Beyond the McDonaldization of higher education

Dennis Hayes
McDonald’s are good at McDonaldization. Universities are not good at McDonaldization. They do it badly, like many of the cheap faux-McDonald’s burger outlets on high streets and side streets around the world. When you buy a McDonald’s meal in any of their outlets around the world, it is nutritious (see Johnson 2013) and much the same everywhere – with slight local variations and bits on the side, such as beer in France, and you love it, or you don’t.

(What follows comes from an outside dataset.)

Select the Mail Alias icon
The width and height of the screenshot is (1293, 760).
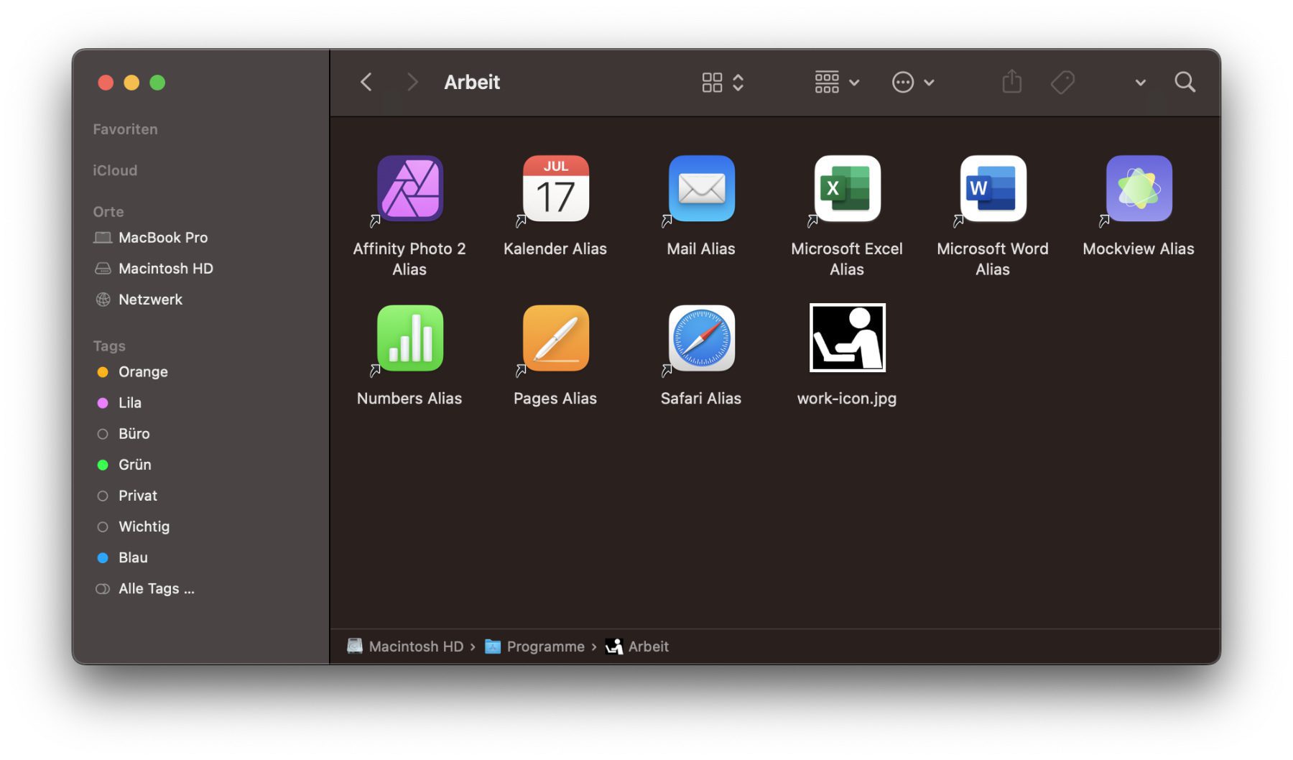pos(701,189)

Two years ago while researching for a paper which would revisit some of the themes of The McDonaldization of Higher Education (Hayes and Wynyard 2002), I was generally optimistic about the potential for challenging McDonaldizing tendenciesin universities (see Hayes and Wynyard 20161). I was playful about what I called the ‘McDonaldization Game’ (see below). But, as the paper was going to press I became subject to the Weberian pessimism that afflicts George Ritzer, who coined the term ‘McDonaldization’ to describe industrial process of rationalisation that were expanding beyond industry into the cultural and educational spheres. The reason was a renewed awareness of the consequences of McDonaldization in higher education at individual, institutional and governmental levels. At the individual level I had an experience of how distressing and destructive the process can be. It concerns Academic Workload Planning (AWP). This is a system in use in many UK universities to allocate staff hours. Using a maximum number of hours – 1600 per annum – time is allocated for teaching to a maximum of 550 hours (a contractual requirement) and the rest for marking and administrative duties according to a variety of judgments or formulae. In many universities a variety of tariffs cover ‘research and scholarship’. In the case I am about to discuss an allocation of 200 hours had been made in line with the standard tariff at my university.

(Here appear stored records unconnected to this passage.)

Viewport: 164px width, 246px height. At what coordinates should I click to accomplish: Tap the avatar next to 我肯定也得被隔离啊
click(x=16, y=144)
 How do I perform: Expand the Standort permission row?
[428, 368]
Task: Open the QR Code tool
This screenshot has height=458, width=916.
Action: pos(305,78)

A colleague came to see me in some distress because of what her line manager had said about an invitation she had been given to speak at a major conference. The manager’s response was that as she had used up her 200 hours for scholarly activity she would have to take annual leave if she wished to give her talk! Ridiculous and punitive bean counting of this sort is a result of applying assembly-line approaches to university life. But it seems academics are comfortable with this aspect of McDonaldization and don’t see it as irrational. They may believe what their managers and their unions tell them, that AWP produces a better ‘work–life balance’. There was nothing ‘balanced’ in this approach as far as my colleague was concerned. She experienced considerable disenchantment due to one of the ‘irrationalities of rationality’ (Ritzer 2002: 19).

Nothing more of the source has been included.